Spacer for removable heat exchanger tubes

Abstract

The invention relates to spacers for the individual units of a heat exchanger assembly containing a plurality of tubes with cooling fins secured thereto. The specifically shaped, readily removable and usable spacers are positioned in the heat exchanger assembly between fins of adjacent fin and tube assemblies and between fins of each individual fin and tube assembly particularly in situations where the tubes are quite long, i.e., about two feet or more in length. The spacers are formed of blocks of substantially solid somewhat resilient material, preferably an elastomeric heat and fluid resistant material. The spacers may have opposed stop flanges or wings formed thereon to provide a finished product which as a cross or crucifix-type cross section.

Description

BACKGROUND OF THE INVENTION

As shown in FIGS. 4 and 5, prior art fin and tube assemblies comprise a very long tube, two feet or more in length, generally flattened to an eliptically shape with fins attached to each side of the eliptically shaped tubes to form channels between the fins of each tube. The prior art practice was to connect strips of metal as shown in FIGS. 4 and 5 across the entire width of the horizontal dimension of the radiator. Depending on the size of the radiator, two or more strips of metal were necessarily utilized to hold the tube and fin assemblies in position. These strips were usually formed by welding together two strips of metal which had been previously bent to form a plurality of spaced U-shaped vertically extending channels. The U-shaped channels of the strips were inserted between each separate fin and tube assembly and were secured to the frame of the radiator by suitable fastening means such as screws or nuts and bolts. These metal strips not only obstructed the flow of cooling fluid, i.e., air, over the radiator fins and tubes but also made it necessary to remove an entire horizontal array of fins and tubes to replace an interior located damage fin and tube assembly which, as stated, might be positioned in back of one or more rows of fin and tube assemblies. Furthermore, the metal strips are costly to fabricate and tend to physically damage the tubes and fins because of vibration. In addition, under certain conditions, the strips would cause electrolytic corrosion between the tubes, which are generally formed of copper, and the strip, which were usually formed of steel. Assembling the heat exchanger by utilizing the metal strips was also costly and time consuming.

SUMMARY OF THE INVENTION

Individual relatively small spacing blocks, preferably of generally cross-shaped, cross sectional configuration, are utilized to retain fin and tube assemblies of radiators or heat exchanger units in proper position along their length.
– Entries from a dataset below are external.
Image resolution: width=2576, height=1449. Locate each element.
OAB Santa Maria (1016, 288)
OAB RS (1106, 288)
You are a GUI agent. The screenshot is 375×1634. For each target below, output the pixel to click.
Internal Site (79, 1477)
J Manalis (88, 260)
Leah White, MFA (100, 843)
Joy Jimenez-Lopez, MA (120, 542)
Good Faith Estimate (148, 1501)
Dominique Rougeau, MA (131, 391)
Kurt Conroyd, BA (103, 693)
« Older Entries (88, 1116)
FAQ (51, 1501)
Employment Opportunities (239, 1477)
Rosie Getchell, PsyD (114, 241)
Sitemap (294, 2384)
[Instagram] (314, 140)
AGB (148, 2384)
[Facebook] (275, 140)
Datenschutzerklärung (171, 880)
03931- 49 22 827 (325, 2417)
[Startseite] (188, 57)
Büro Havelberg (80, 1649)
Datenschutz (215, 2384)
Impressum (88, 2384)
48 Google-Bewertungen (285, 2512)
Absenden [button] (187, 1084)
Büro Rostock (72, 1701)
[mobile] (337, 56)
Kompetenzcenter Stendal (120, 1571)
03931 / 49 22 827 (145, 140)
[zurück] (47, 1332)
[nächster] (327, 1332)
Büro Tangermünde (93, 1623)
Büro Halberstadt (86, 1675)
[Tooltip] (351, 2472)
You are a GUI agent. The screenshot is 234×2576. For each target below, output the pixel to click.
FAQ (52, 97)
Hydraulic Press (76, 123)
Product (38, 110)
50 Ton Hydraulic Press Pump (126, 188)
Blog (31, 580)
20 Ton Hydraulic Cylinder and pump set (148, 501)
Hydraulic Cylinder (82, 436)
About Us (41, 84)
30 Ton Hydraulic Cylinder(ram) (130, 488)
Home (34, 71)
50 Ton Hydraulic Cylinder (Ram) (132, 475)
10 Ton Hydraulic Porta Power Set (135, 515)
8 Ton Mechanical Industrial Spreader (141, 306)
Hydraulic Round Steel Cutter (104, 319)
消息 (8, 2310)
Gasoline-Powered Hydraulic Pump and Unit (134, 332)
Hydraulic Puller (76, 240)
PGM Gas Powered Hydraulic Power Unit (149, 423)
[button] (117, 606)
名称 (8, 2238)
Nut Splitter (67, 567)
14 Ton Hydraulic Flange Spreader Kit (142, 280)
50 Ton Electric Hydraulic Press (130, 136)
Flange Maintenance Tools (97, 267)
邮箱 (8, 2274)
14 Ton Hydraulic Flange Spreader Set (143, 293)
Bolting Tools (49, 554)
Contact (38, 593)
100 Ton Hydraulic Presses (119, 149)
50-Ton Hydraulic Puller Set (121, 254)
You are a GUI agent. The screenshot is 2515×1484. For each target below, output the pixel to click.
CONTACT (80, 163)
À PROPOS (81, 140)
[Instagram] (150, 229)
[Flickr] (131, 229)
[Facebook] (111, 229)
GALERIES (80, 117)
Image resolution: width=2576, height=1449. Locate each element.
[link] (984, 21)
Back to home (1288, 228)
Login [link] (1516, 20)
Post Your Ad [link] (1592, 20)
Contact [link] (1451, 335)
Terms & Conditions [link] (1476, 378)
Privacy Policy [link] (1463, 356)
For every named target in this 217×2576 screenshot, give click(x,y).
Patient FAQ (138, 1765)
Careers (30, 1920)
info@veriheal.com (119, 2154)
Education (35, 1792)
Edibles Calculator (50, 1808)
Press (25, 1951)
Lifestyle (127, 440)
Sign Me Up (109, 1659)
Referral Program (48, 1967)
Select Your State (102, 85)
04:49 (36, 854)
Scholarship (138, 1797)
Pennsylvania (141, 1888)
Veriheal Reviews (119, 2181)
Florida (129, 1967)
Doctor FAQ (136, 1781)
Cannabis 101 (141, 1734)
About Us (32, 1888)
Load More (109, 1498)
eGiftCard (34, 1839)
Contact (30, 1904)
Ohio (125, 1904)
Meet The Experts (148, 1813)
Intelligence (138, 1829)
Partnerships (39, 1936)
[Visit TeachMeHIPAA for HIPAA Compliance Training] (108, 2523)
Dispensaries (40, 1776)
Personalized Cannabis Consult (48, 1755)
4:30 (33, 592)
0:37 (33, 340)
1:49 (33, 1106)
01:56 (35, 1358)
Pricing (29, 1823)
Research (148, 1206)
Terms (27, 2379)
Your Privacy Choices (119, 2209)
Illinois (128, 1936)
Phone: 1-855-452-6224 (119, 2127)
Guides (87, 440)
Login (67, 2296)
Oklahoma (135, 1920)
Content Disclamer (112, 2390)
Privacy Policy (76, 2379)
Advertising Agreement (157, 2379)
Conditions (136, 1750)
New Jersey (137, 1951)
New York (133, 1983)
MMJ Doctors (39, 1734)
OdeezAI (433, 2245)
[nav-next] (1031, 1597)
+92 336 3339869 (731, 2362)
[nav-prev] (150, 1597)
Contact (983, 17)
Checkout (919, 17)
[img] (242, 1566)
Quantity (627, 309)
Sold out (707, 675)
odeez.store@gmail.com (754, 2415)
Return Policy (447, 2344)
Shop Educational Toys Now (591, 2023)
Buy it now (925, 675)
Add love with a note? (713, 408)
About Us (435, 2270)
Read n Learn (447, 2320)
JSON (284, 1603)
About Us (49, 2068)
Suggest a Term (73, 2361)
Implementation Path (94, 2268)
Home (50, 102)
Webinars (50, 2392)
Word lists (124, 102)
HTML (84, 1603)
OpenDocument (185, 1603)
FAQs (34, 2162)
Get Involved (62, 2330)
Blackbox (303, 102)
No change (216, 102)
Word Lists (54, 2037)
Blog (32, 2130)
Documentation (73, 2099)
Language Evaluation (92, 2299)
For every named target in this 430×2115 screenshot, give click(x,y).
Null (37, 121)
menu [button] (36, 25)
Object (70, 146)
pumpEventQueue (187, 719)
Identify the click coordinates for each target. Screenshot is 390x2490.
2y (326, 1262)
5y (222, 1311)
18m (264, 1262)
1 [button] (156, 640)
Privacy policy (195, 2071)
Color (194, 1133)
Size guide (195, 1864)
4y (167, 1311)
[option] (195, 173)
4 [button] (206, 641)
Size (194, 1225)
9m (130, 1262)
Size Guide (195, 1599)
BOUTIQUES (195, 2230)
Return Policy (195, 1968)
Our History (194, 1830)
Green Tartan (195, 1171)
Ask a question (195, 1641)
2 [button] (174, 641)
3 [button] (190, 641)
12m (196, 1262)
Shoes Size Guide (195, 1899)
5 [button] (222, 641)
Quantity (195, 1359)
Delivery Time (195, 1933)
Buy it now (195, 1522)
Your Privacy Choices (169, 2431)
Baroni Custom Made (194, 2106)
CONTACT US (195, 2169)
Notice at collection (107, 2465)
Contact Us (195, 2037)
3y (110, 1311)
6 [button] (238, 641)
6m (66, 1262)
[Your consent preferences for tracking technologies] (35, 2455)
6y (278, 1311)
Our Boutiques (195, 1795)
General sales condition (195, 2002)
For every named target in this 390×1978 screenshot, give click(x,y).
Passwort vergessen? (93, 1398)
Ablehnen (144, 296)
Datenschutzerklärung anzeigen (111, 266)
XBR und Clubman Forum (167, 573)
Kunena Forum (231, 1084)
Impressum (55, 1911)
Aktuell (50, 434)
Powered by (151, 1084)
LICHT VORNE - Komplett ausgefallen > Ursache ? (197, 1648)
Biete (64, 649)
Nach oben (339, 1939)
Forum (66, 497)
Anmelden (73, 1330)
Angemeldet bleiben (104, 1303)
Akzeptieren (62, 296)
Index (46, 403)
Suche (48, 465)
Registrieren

These small blocks can be arranged so that obstruction of cooling fluid is minimized and damaged fin and tube assemblies in the interior of the units are easily accessible for repair or replacement without a major portion of the entire unit to be disassembled.

BRIEF DESCRIPTION OF THE DRAWINGS

FIG. 1 is a front elevational view of a radiator or heat exchanger of the type to which the invention may be applied;

FIG. 2 is a perspective view of a portion of one fin and tube assembly with the preferred spacer block shown in solid lines in position between the fins of one tube. A perspective view of one preferred complete block or spacer is shown in dotted outline;

FIG. 3 is a partial, vertical, sectional view of a specific assembly of a plurality of fin and tube assemblies with the spacers positioned therebetween in a typical manner contemplated by this invention;

FIG. 4 is a perspective view of a single fin and tube assembly with the prior art metal strip shown in its assembled position;

FIG. 5 is a partial vertical sectional view of a heat exchanger utilizing the prior art metal strip retainers taken just above one set of retaining strips;

FIG. 6 is a partial horizontal sectional view of a typical heat exchanger separated by the blocks of the present invention taken just above one set of spacers;

FIG. 7 is a perspective view of a slightly different shaped spacer from that shown in FIG. 2; and

FIG. 8 is a partial view of a single fin and tube assembly being removed from a heat exchanger utilizing the spacers described herein.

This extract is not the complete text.